Items from a dataset
★ ★ ★ ★ ★
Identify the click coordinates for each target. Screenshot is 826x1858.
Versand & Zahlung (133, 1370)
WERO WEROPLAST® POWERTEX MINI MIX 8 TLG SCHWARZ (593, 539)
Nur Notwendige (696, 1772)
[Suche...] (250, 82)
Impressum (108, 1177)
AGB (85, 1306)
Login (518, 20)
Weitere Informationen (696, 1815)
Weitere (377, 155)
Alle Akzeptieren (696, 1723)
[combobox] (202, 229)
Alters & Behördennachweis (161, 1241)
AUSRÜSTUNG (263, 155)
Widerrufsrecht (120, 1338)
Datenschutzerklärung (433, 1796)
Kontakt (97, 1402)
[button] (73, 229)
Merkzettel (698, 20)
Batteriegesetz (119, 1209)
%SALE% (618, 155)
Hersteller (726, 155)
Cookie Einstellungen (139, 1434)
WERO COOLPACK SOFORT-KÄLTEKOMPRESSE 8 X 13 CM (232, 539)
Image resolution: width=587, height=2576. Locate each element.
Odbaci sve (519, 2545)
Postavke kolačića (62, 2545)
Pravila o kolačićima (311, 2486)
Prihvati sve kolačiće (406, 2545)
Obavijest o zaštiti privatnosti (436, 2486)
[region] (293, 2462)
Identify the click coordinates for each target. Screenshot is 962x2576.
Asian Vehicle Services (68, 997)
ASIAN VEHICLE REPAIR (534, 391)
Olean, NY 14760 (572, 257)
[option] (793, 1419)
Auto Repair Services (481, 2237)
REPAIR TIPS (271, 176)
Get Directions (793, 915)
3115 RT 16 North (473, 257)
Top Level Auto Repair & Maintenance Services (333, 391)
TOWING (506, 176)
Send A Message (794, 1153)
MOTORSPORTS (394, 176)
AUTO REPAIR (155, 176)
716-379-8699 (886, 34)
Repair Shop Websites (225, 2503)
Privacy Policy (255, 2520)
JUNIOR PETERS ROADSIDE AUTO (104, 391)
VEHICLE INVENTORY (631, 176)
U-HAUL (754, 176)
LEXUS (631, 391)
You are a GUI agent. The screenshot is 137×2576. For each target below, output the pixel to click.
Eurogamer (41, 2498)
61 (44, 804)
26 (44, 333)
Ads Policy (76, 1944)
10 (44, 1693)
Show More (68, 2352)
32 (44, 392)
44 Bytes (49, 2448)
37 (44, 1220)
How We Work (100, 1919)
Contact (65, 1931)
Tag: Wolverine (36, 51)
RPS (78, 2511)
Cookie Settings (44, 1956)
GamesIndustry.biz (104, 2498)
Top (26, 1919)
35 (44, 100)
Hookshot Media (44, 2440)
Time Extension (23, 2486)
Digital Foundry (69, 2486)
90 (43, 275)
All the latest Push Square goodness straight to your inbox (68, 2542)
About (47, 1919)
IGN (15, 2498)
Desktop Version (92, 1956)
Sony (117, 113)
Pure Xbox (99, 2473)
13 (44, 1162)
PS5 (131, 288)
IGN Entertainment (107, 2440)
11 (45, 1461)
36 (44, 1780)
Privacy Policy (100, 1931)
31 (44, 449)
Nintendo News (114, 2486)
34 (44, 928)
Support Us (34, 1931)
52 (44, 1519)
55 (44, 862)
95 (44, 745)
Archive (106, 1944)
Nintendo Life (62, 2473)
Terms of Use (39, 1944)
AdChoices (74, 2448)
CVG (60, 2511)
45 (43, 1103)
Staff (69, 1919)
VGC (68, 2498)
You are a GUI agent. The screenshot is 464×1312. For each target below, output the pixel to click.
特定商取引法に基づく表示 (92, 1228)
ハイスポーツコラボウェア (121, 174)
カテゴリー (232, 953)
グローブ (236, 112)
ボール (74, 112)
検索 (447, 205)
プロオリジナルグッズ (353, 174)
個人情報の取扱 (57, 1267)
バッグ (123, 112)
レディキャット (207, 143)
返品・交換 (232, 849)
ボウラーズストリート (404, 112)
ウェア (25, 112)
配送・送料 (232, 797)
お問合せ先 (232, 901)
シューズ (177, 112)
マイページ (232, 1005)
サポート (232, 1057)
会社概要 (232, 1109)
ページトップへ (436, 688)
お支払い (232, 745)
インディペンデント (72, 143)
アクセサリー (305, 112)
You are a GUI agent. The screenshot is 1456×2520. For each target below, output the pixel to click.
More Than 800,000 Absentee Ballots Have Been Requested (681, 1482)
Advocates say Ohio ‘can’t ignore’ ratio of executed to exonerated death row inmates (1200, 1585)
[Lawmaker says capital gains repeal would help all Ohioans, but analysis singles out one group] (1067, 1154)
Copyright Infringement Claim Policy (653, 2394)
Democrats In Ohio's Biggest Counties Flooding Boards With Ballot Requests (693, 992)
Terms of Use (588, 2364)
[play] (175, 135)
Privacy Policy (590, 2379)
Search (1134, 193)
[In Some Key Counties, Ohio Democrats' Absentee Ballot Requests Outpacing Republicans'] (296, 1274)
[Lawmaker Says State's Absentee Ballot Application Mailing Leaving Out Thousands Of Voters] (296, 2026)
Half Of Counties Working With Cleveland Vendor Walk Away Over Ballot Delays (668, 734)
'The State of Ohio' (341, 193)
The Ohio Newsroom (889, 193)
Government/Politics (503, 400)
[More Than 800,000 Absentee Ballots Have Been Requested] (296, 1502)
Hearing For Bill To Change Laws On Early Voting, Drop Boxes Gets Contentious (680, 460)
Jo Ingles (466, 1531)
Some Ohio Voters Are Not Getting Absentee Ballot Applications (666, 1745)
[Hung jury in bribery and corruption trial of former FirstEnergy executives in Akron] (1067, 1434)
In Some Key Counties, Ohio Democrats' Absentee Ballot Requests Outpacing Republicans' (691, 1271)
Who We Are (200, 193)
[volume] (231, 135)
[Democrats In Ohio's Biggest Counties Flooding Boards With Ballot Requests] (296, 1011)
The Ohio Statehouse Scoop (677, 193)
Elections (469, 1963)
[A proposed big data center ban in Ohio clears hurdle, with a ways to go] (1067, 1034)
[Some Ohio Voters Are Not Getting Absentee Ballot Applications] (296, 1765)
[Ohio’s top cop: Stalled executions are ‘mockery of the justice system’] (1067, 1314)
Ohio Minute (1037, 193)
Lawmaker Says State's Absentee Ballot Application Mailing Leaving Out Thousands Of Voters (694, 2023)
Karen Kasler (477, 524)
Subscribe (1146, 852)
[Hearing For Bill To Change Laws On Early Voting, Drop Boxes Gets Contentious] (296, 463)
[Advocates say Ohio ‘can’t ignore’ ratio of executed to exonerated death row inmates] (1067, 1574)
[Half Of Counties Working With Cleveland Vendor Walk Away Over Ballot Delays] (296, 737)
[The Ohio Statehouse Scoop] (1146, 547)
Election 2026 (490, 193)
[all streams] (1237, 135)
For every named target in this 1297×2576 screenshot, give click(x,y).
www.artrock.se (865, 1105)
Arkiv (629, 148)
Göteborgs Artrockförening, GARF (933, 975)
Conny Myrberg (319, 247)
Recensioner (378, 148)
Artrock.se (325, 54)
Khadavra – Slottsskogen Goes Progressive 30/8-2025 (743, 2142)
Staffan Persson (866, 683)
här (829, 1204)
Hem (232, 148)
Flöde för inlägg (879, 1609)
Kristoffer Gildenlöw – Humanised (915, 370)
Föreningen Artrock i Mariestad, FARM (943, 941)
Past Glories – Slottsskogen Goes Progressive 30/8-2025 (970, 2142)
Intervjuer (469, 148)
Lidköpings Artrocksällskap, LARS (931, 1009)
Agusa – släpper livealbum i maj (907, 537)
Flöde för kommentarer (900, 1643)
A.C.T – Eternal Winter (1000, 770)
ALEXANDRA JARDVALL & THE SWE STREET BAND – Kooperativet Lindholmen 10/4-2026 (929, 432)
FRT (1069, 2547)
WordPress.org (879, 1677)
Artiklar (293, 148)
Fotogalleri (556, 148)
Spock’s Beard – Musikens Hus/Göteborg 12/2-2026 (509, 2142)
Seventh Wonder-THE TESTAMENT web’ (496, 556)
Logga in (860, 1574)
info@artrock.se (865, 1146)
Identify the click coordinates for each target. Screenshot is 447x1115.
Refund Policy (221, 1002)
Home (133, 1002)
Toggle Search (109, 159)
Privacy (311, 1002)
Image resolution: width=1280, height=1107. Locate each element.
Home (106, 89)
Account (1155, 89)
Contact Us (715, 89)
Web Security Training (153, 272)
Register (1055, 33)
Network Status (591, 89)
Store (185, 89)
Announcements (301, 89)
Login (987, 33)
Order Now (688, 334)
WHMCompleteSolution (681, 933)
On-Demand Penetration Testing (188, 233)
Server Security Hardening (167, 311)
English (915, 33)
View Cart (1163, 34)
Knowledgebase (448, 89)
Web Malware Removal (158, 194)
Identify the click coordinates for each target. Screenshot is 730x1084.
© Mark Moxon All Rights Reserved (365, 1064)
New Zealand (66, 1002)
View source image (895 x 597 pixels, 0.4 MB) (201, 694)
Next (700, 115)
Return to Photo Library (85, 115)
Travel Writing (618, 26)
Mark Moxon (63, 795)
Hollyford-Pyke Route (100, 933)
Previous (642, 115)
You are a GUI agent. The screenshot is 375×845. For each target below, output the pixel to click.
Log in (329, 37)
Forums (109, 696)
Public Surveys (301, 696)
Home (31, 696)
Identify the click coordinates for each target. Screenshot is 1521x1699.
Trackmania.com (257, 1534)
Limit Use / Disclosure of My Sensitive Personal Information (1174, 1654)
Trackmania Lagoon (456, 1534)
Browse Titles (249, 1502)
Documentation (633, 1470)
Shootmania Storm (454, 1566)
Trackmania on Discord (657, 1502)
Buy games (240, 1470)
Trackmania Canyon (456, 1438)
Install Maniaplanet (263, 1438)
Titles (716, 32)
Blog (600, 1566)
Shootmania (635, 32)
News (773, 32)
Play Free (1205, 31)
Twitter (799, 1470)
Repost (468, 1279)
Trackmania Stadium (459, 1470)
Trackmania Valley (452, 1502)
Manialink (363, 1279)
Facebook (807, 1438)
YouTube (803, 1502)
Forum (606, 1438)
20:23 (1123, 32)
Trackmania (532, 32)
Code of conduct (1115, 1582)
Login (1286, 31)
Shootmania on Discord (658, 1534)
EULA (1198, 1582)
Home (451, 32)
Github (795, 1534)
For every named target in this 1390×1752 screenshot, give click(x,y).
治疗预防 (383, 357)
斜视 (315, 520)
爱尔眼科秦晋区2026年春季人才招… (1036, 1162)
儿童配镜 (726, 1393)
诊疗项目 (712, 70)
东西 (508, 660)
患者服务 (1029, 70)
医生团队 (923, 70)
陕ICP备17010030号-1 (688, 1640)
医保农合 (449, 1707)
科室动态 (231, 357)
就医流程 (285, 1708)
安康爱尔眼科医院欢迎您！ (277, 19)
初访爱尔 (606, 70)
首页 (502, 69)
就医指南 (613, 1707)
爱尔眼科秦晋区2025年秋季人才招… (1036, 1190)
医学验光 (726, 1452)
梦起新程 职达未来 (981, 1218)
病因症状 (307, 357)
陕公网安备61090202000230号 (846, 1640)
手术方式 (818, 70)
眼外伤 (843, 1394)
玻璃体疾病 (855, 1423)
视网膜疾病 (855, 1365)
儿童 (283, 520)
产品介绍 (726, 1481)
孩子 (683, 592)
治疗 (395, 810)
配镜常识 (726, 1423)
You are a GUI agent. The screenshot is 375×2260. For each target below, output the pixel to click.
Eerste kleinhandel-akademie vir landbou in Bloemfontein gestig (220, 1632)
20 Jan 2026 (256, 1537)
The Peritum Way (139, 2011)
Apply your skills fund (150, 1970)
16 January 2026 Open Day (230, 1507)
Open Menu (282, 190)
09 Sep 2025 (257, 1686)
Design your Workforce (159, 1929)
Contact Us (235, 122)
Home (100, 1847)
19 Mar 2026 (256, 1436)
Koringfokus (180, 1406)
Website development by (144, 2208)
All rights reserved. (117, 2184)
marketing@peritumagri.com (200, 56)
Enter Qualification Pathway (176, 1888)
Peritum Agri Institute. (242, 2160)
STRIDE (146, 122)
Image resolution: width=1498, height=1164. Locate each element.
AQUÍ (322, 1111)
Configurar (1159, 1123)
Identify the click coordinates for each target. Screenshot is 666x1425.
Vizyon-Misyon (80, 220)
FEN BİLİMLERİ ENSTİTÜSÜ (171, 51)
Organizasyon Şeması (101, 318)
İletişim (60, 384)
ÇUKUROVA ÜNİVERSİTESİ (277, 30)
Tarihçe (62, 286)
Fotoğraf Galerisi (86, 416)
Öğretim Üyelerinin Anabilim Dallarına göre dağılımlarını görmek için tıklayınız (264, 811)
★ ★ ★ ★ ★
[Description of the task] Rewrite the material from its first line through the line containing "Weitere Informationen (696, 1815)", changing "Login" to "Anmelden" and keeping everything else the same.

[Final result]
Identify the click coordinates for each target. Screenshot is 826x1858.
Versand & Zahlung (133, 1370)
WERO WEROPLAST® POWERTEX MINI MIX 8 TLG SCHWARZ (593, 539)
Nur Notwendige (696, 1772)
[Suche...] (250, 82)
Impressum (108, 1177)
AGB (85, 1306)
Anmelden (518, 20)
Weitere Informationen (696, 1815)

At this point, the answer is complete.